Terrebonne Parish School
In the wake of Hurricane Katrina, Terrebonne Parish School District used a stroke of good luck and 17" NEC LCDs to help prevent disaster to its student and employee records.
- Facility: Terrebonne Parish School District
- Location: Houma, Louisiana
- Challenge: Increasing efficiency for its paper-to-digital data project
- Solution: 17" NEC MultiSync LCD1715
- Date: May 2006
Technology is an important tool for the long-term success of educational environments as it increases students’ motivation and achievement, advanced skills and problem-solving opportunities, while preparing them for future job-related skills. The administrators at Terrebonne Parish School District in, Houma, Louisiana, (about 60 miles outside of New Orleans) recognized this need after enduring catastrophe during Hurricane Katrina.
The Terrebonne Parish School District consists of 43 public schools from elementary to high school and like many school districts, it lacks full educational resources for all students. In addition, the school district experienced a 100-person layoff a few years back, which resulted in a more prudent approach from its administration with regards to expenses.
Louisiana law requires student and employee records to be kept on file for their future reference, and Terrebonne Parish has kept its records since the start of its school system more than 100 years ago, including handwritten journals. These records are important for many residents as they are the only proof of their high school graduation. With the damage caused by Hurricane Katrina, school administrators quickly recognized the need and urgency for preserving its critical documents in a digital database to ensure their long-term security.

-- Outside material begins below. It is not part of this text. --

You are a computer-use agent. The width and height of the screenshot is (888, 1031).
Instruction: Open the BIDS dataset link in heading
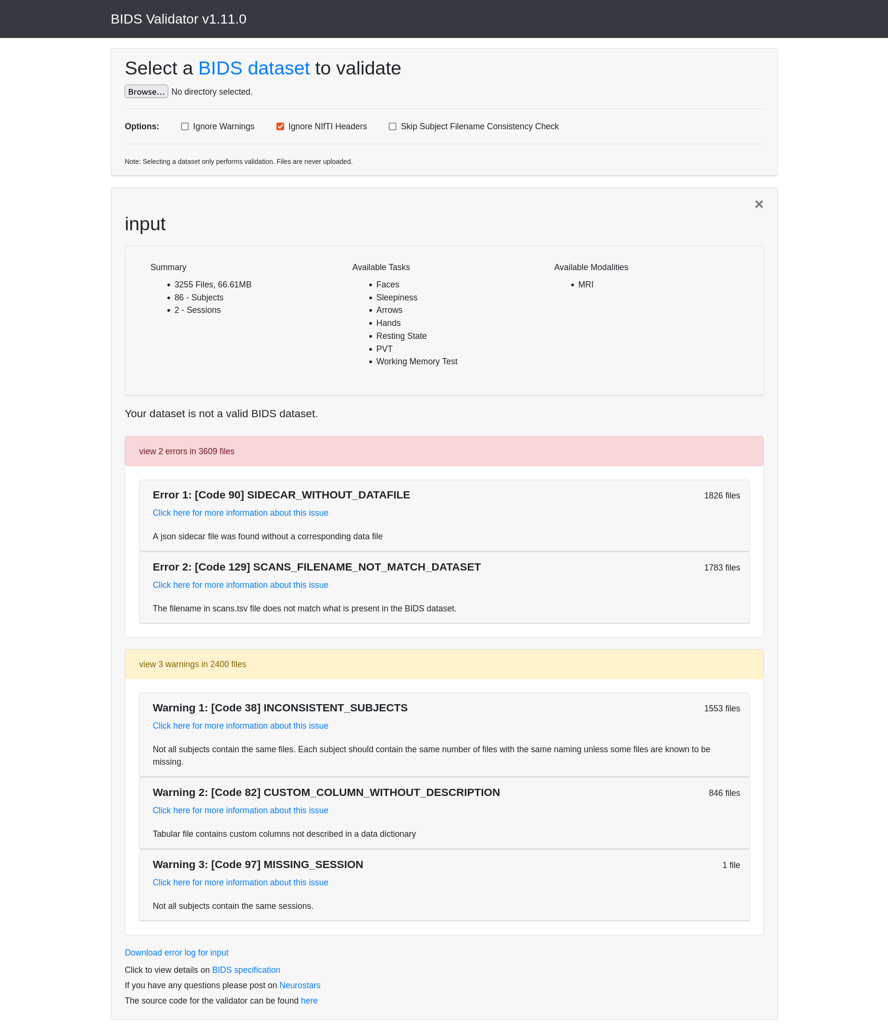pyautogui.click(x=254, y=68)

The school district was working with CRT monitors at the time, and the administration recognized that these outdated monitors were not responding quickly enough and occupying too much space in their offices. This led to the realization that LCDs were necessary for the district’s success with this project.
In order to transform their old paper files into digital files, Terrebonne Parish began facing the challenge with the purchase of six LCD monitors. Once the administrators were able to compare the quality of the new LCDs to their old CRT monitors, they quickly realized the urgency for more LCDs to help complete the project. However, the school district did not have the resources to fund such an investment.
A little good fortune came its way, though, when Terrebonne Parish entered the LCD Makeover Contest held by NEC Display Solutions (NEC-DS), in which they could win 25 17" NEC MultiSync LCD1715 displays. The contest, which was open to all K-12 schools, asked why the school could use LCD monitors. In early 2006, Christopher Babin, the school district’s network administrator, learned of the contest from CDW-G and submitted the online application with a brief, heartfelt overview of why he felt his school deserved to win. As an employee in the IT department, Babin fully understood the need for new LCD monitors. “At that time, (everyone at the school district) was very uncertain about the economic impact of the storms on the area and the school district,“ he said. “While everyone was trying to be optimistic, things were very blue around here.” A few months later, Terrebonne was notified of their winning the contest and received the new displays a couple weeks later.
The monitors are currently being used by faculty and part-time Cooperative Office Education (COE) students in the district’s central office. “They have been key in capturing existing old records from old filing systems, journals and microfiche, and cataloging them in our new document imaging system,” said Babin.
The LCD monitors brought instant relief to the school district with improvements in workflow becoming immediately evident. According to school administrators, the document transfer into digital archives could not have been possible without the NEC monitors. As soon as the displays were put to use, they noticed the clarity and quality of the NEC monitors. “(NEC’s monitors) kept things in motion and flowing,” said Babin.
In order to upload the old documents with speed and accuracy, the school district needed several displays. The NEC LCDs were able to display the scanned documents with optimal legibility because of their high resolution and clear image projection. The old monitors would not have been able to do this because of their low resolution and inability to support the new computer programs required for this process.
With NEC-DS’ help, the school district has been able to re-create their digital database of historic documents and student files, and they are eliminating much of the paper that used to be necessary to transfer information. Implementation of the NEC monitors has resulted in significant savings in time and money, specifically the reduction of costs that formerly went towards paper and office supplies. Prior to the arrival of these displays, Terrebonne faculty would photocopy or print notices for all students, school board meeting minutes and reports and school announcements. With the ability to upload announcements and other important information online, everyone is now able to access this information at any time rather than using paper copies, thereby improving the communication flow throughout the district.
The new NEC LCDs brought about an instant change in the faculty’s outlook as well. “This project sparked new life into the central office staff,” said Babin. “Many (employees) had already received new computers and new tube monitors, but that did not have the impact that these monitors did. People were acting more positive because of the new changes and improvements the NEC monitors made. You would not believe the excitement these monitors created around here. I think if I walked around and gave everyone a $100 bill, it would not have made as much of an impression on morale as the distribution of these new monitors.”
With the Terrebonne Parish School District now caught up in digitally documenting old files, it intends to send most of its LCD monitors to school sites for student use. However, the displays’ strong influence in the school district has motivated administrators to purchase new LCDs fairly soon.